のびのび育つ: 自然愛が沸いてくる

子供たちが深く自然とつながる気持ちになるには、のびのび歩き回る時間が必要。

今日の基準から見れば、私が幼い頃に両親から受けた教育には、保護者の怠慢と見られても仕方がない面があった。でも、そのおかげで私は最高の幼少期を過ごすことができた。
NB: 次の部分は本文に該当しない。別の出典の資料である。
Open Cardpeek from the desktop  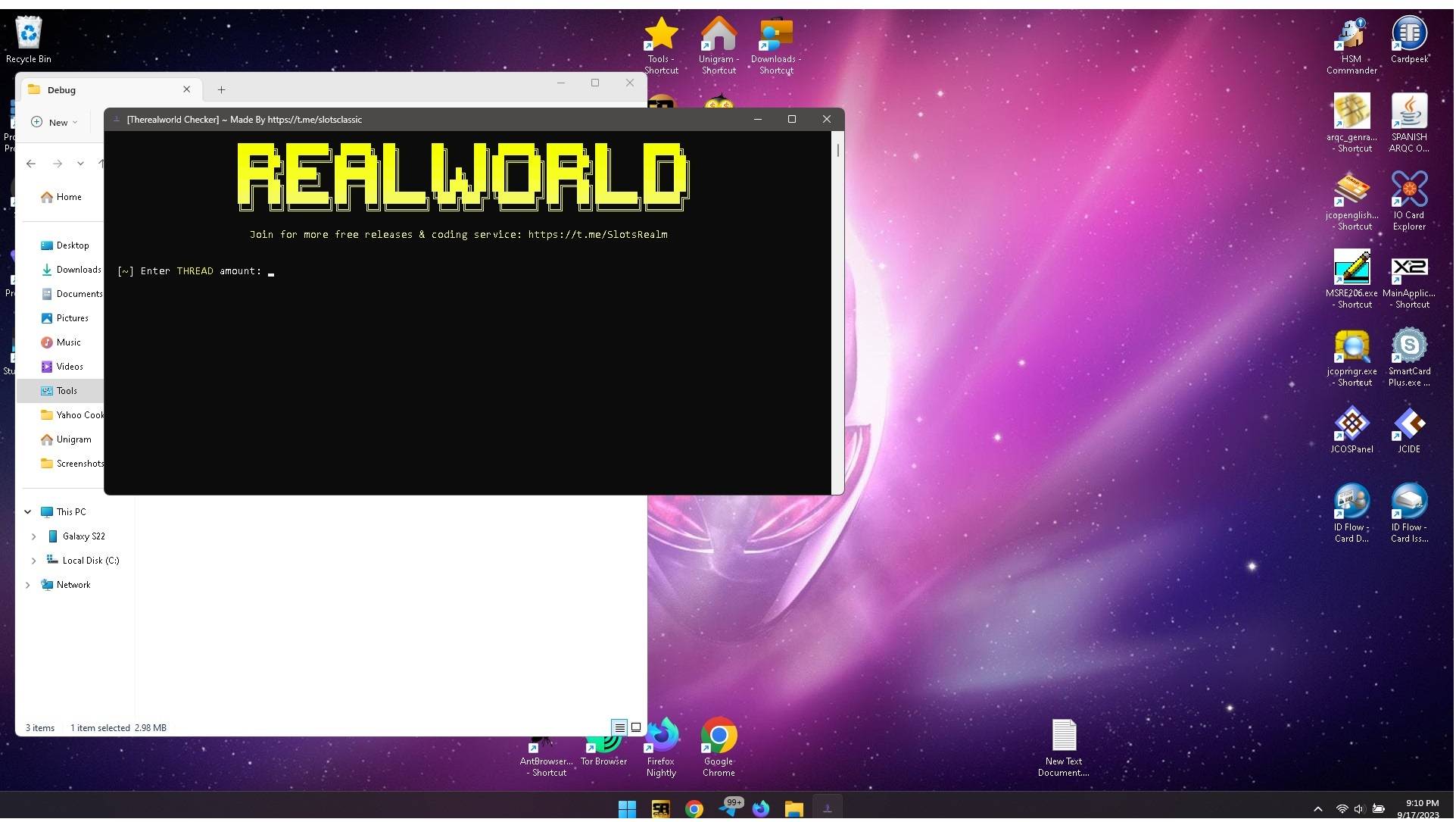[1410, 34]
私はニューメキシコ州南部とメキシコのチワワ州との境界線から800メートルと離れていない地で育った。当時、国境付近はまだ揉め事は少なかったが、我が家の近くは平穏とは言えなかった。密輸業者や不法移民が、国境を示す破れた有刺鉄線のフェンスを超えてひっきりなしに行き来していた。自宅の庭からは日に何百人もの不法な越境を目撃することができた。アメリカ合衆国税関・国境警備局の職員が丘の上から監視し航空機で上空を巡回していたが、人の流れを阻止することはできなかった。高い犯罪率は国境を挟んだ両側の富の差によるところが大きかった。米国ではありふれたものが、南に密かに持ち出すと途端に驚くほど価値あるものになったからだ。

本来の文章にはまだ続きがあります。